=== Begin Enclosure ===

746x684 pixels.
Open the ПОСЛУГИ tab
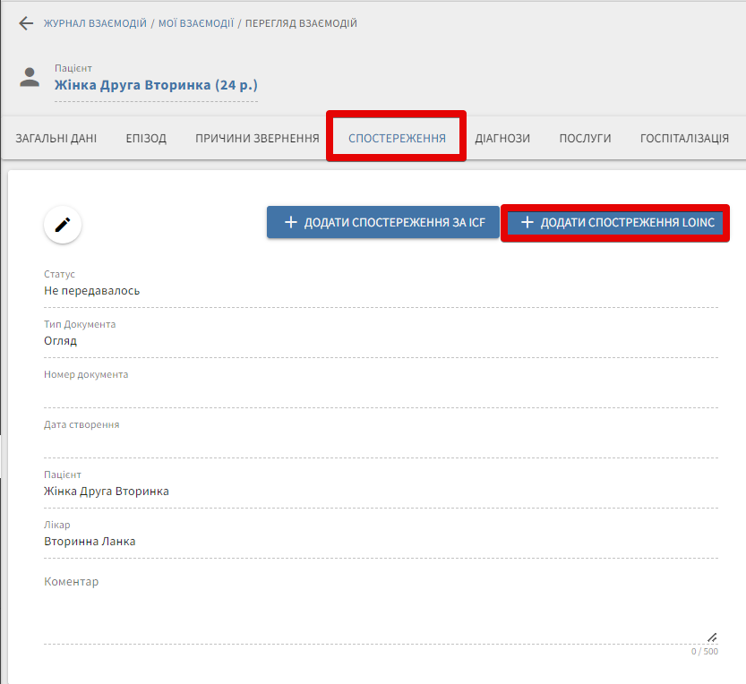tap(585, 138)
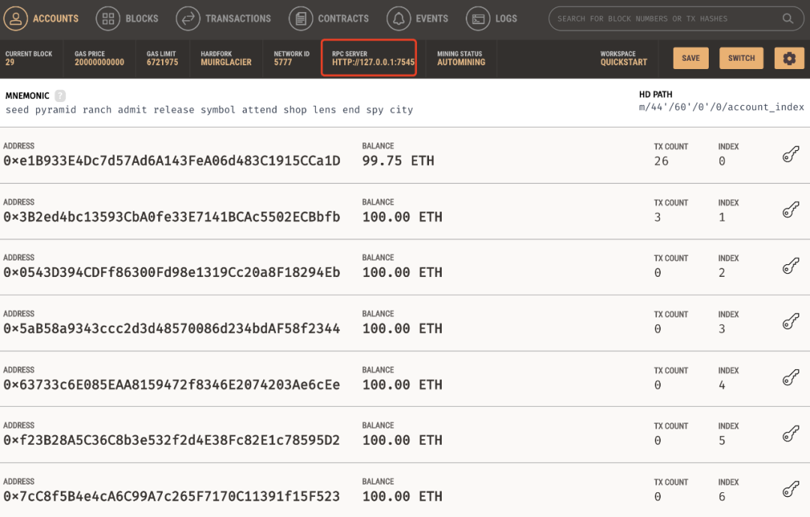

=== End Enclosure ===
=== Begin Enclosure ===

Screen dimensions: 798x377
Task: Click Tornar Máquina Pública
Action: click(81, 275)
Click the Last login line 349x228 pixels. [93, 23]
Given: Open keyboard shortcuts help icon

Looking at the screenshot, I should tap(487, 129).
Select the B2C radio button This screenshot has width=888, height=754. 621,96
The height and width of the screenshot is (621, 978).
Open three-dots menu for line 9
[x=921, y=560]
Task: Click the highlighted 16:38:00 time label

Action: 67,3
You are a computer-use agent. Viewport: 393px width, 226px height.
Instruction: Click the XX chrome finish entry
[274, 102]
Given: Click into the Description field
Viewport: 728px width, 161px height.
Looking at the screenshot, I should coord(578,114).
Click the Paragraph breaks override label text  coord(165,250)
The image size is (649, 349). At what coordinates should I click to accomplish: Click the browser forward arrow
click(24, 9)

=== End Enclosure ===
=== Begin Enclosure ===

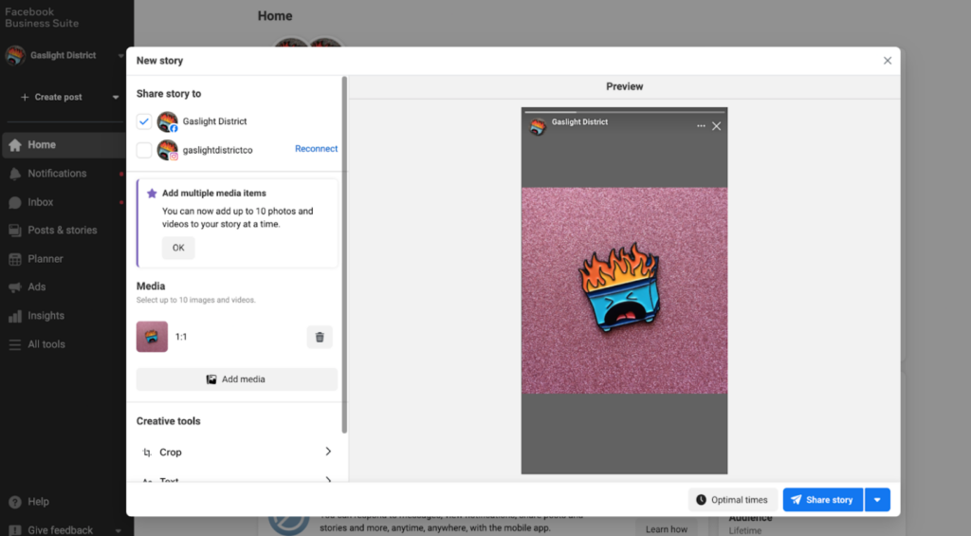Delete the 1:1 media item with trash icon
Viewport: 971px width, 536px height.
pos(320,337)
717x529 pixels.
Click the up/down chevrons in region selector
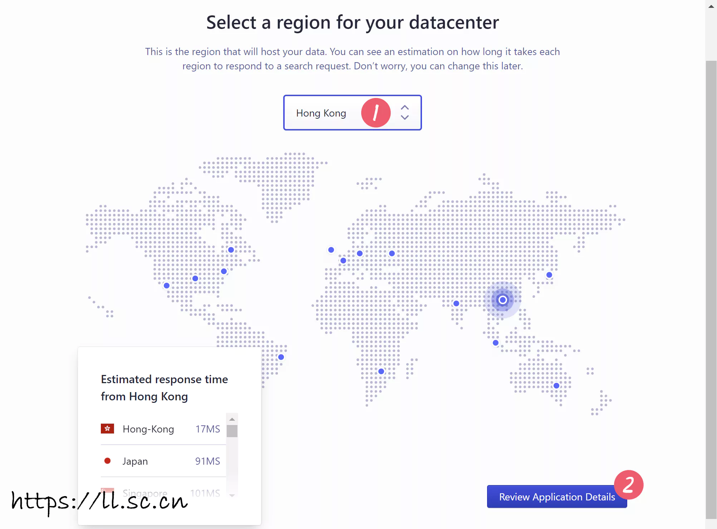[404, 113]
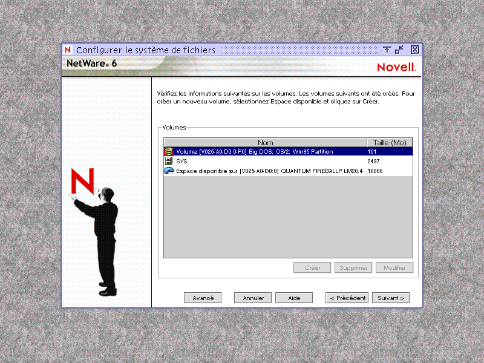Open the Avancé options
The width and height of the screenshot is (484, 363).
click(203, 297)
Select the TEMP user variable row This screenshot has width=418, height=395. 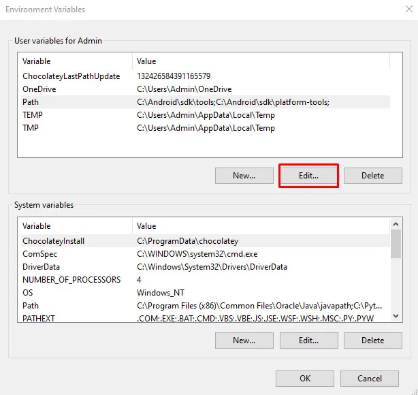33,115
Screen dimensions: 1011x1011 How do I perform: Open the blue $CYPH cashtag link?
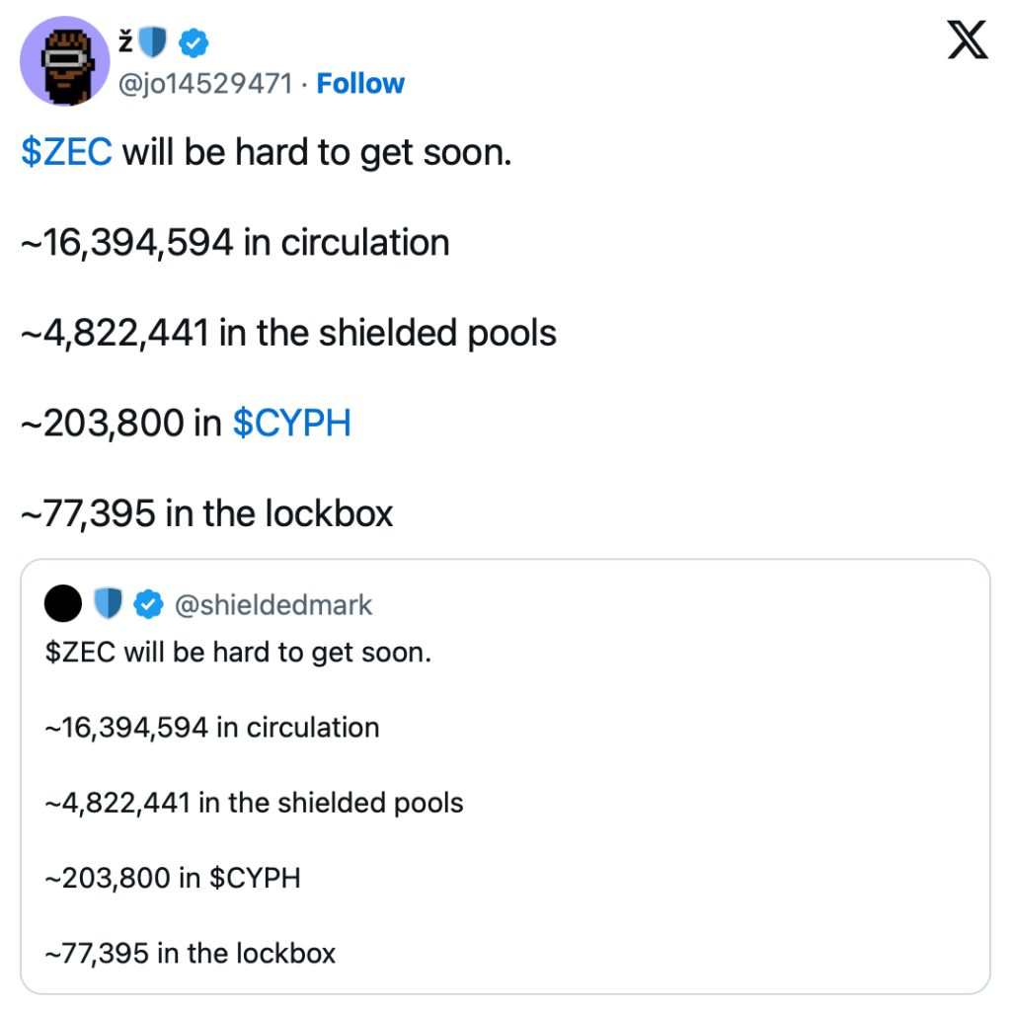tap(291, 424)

=== End Enclosure ===

Exercise goal: Which of the lines above carry the string "pixels"? Pick them out and copy them.

The completed task:
746x684 pixels.
Click the Last login line 349x228 pixels. [93, 23]
717x529 pixels.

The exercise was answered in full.